(email to my fellow researchers)

A week has come and gone. And with it, some 60 hours coding, if not more. I have accomplished a great deal, further fine-tuning the code, building tool-sets, and building a stronger method-based platform for GP. I can now build a Tree from the command line in 5 lines of code, evaluate for fitness, mutate, and save with a few more.

While I witnessed my GP converge on a solution a few nights ago for the first time, using only reproduction (copy) and simple point mutation, I have not yet completed crossover nor the grow method for branch mutation.

These have proved to be incredibly, mentally challenging. I have never struggled with something at this level (I want to say “in my life,” but I may not be thinking clearly :)
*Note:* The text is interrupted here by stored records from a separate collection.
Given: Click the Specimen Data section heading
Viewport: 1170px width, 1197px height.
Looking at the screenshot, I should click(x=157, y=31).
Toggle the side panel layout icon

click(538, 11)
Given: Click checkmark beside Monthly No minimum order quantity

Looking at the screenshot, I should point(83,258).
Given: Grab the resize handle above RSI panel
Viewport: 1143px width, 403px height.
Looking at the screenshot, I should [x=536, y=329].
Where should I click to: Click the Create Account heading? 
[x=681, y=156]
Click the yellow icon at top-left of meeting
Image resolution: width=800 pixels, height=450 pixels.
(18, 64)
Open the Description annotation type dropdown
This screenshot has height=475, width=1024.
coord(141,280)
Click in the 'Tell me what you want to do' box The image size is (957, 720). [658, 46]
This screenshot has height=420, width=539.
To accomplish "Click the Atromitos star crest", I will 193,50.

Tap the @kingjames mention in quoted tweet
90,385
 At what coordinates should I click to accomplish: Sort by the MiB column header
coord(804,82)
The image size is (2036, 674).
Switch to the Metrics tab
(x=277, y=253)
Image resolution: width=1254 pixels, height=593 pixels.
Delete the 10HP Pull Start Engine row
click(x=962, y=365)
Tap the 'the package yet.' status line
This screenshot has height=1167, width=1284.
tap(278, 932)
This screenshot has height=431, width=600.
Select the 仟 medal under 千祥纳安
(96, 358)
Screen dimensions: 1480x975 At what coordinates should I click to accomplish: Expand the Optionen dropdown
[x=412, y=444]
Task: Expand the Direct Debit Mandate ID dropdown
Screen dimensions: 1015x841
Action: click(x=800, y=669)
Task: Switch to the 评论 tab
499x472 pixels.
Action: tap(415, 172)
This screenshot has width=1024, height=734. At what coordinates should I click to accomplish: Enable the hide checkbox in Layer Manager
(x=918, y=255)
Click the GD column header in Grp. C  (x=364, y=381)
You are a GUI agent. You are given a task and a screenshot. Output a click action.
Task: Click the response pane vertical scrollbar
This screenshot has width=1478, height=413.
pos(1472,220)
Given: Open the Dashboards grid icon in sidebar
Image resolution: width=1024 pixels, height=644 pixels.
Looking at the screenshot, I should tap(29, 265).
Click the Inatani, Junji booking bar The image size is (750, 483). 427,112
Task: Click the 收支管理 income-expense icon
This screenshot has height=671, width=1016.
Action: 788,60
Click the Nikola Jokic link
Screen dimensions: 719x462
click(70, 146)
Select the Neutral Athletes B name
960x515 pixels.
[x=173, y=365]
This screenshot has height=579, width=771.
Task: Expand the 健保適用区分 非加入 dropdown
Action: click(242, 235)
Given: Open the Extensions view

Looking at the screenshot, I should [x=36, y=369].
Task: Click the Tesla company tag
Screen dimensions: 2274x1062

I freely admit the issue is not one of Python, but an incredibly complex array book keeping effort that borders on my having to create my own pointer system.

I spent 3 days exploring work-arounds, tricks, and short-cuts, but in the end, am back to the realisation there is just one way–the hard way.

The good news is that I have slowly eroded the challenge by building a suite of tools, each of which performs a single task. Cool.

I will get there, one step at a time.

Today was lost to the realisation (and subsequent rewrite) that my core Tournament code was (inadvertently) taking advantage of Python’s ability to perform basic comparisons (>, <, =) on strings which contains numbers, as compared to converting those to integers first. It works, but the results are not consistent. Fixed! I am far more confident, even though another day behind my slated sched.

What’s more, Python’s numpy random generator is clearly NOT random by any stretch of the imagination. 100 Trees evolved over 10 generations in non-interactive mode generates far, far more positive results than when I enter interactive mode (code pauses / continues with RETURN). This causes me to believe the random generator is using keyboard input as a random seed, which drastically (and negatively) affects the results.

I will, at another time, replace Numpy with a call to a proper, external random number generator. I see this current effort as computer science more than applied mathematics. However, what I am learning about the underlying structure of code is likely quite valuable.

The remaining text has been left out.